After a dark concert-suit in the first part of the concert (to a review of which this links), a change of repertoire and ambience was signalled by a change of suit for Maxim Vengerov, a grey lounge suit with a black collar
Programme (Part II) :
3. Maurice Ravel (1875-1937) ~ Sonata for Violin and Piano No. 2
4. Eugène Ysaÿe (1858-1931) ~ Violin Sonata No. 6
5. Wilhelm Ernst (1812-1865) ~ The Last Rose of Summer
6. Niccolò Paganini (1782-1840) (arr. Fritz Kreisler (1875-1962)) ~ Theme and Variations on ‘I Palpiti’
Ravel ~ Sonata for Violin and Piano No. 2, in G Major (1923-1927), M. 77
1. Allegretto
2. Blues. Moderato
3. Perpetuum mobile. Allegro
The Sonata's opening Allegretto, from which the central movement is often detached (please see below), felt full of mystery and allusiveness : maybe there was birdsong in the discords, maybe car-horns (tying in with apparently invoking Gershwin in the last movement ?), but resolving into harmonies. From composer and performers, a sense of conjuring something into existence with this sound-world…
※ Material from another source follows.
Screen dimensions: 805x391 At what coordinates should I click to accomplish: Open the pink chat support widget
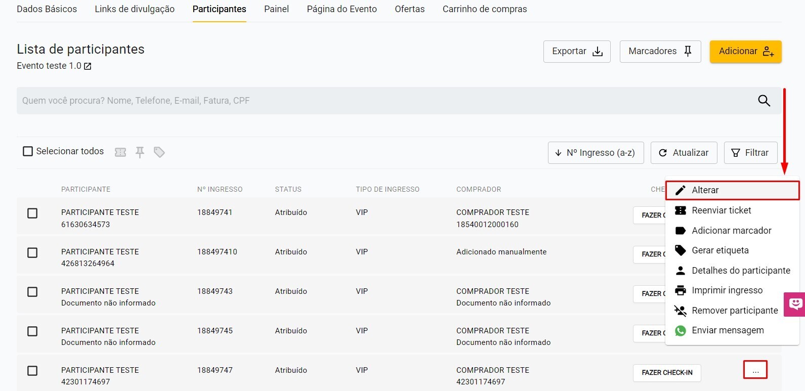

The central movement is often heard outside its place in the whole work – typically with great relish of the passage with that bluesy ‘bent’ note (if to the exclusion of much else ?). After extreme pizzicato gestures to begin with, Maxim Vengerov was then rightly relatively restrained with that familiar passage :
One can only appreciate what has been singled out to be known by accepting it to be so, when fitting it back into its musical context. Afterwards, as the piano ‘muses’, he used very much more gentle pizzicato to bring in subtle timbres, and, when it came to the often unacknowledged sub-theme, carefully accented it to bring the line of melody within it out to us. A little more pizzicato, this time with intensity, came before Ravel’s quiet, and somewhat moody close.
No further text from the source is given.